Increases in Nitric Oxide Concentrations Correlate Strongly with Body Fat in Obese Humans, Jong Weon Choi,1* Soo Hwan Pai,1 Soon Ki Kim,2 Masafumi Ito,3 Chang Shin Park,4 and Young Nam Cha4 (Departments of 1 Clinical Pathology and 2 Pediatrics, College of Medicine, Inha University Hospital, Inchon, 400-103, South Korea; 3 Department of Pathology, Nagoya University Hospital, Nagoya, 466-0065 Japan; 4 Department of Pharmacology and Toxicology, Medicinal Toxicology Center, College of Medicine, Inha University, Inchon, 400-103, South Korea; * address correspondence to this author at: Department of Clinical Pathology, Inha University Hospital, 7-206, 3-ga, Shinheung-dong, Jung-gu, Inchon, 400-103, South Korea; fax 82-32-890-2529, e-mail
[email protected]) NO is produced in many different cells and is involved in the regulation of such physiological and pathophysiological processes as inflammation, vasodilation, and metabolism (1 ).

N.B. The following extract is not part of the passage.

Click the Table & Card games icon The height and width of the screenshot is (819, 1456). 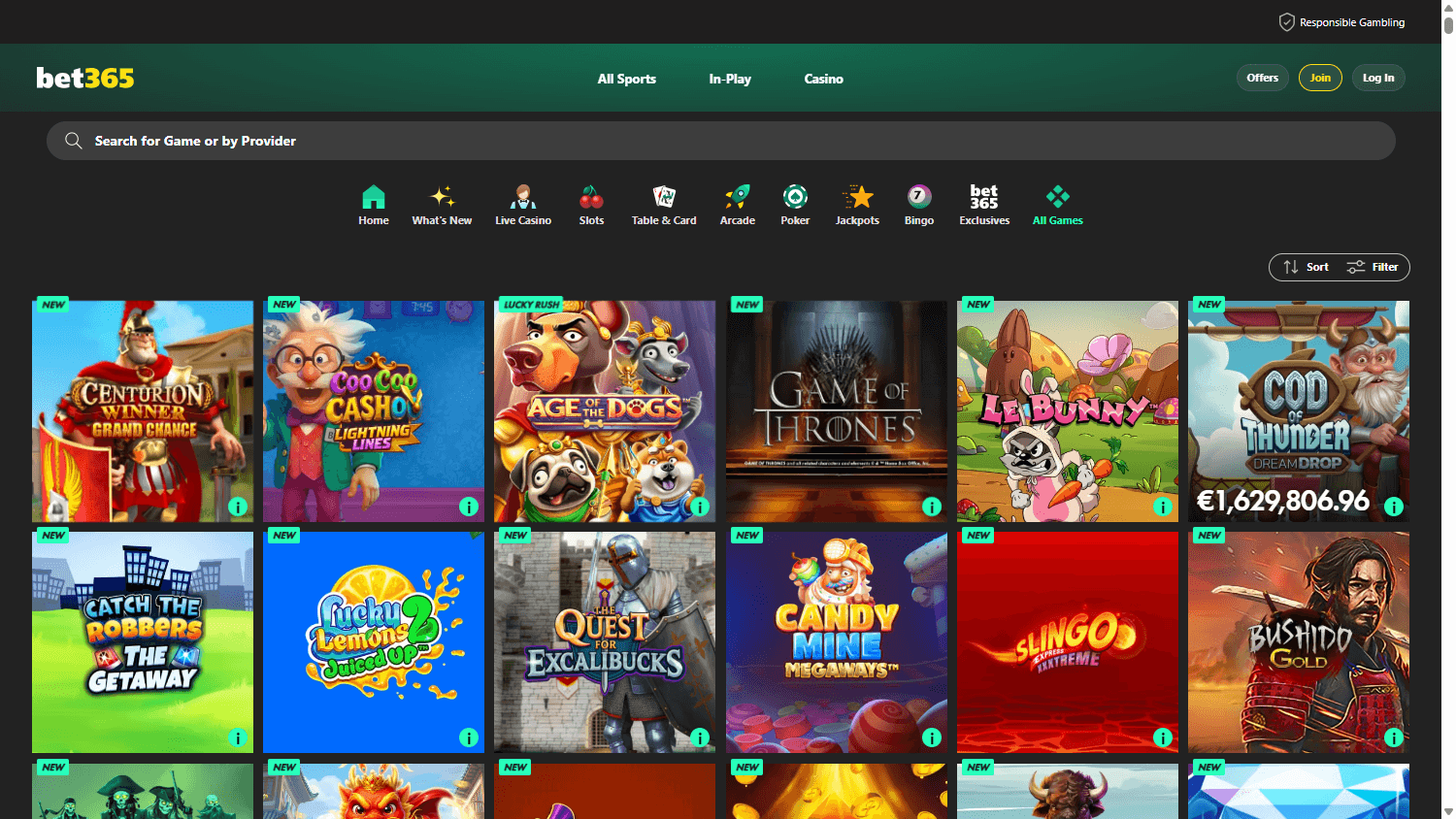tap(664, 204)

Depending on the cell type, NO is produced in an enzymatic reaction catalyzed by one of the three isoforms of NO synthase (NOS): neuronal NOS, endothelial NOS, and inducible NOS (2 ). Measurement of the NO metabolites, nitrate and nitrite (NOx), is also important as a marker of NOS enzyme activity. Obesity is a condition involving an excess accumulation of body fat, and the prevalence of obesity is rapidly increasing worldwide. Excessive weight and obesity are leading to nutrition-related disorders of clinical and public health concern. Recent studies have suggested a role for NO in the regulation of food intake in an animal experiment (3, 4 ). Endothelial and inducible NOS have been shown to be present in adipose tissue of the rat (5 ), suggesting that adipose tissue may be a potential source of NO production. Previous reports demonstrated that NOS activity and inducible NOS protein were also present in human subcutaneous adipose tissue (6 ) and showed that inhibition of NOS led to increased lipolysis in this tissue (7 ). However, how NO production changes as body mass index (BMI) increases in apparently healthy subjects has not been studied extensively. Moreover, correlation studies of serum NOx concentrations, body fat mass, and blood lipid concentrations in healthy subjects are limited. Therefore, in the present study, we investigated the changes in NOx concentrations according to BMI and evaluated the relationships among NOx concentrations, total body fat, and lipid profiles in adolescents.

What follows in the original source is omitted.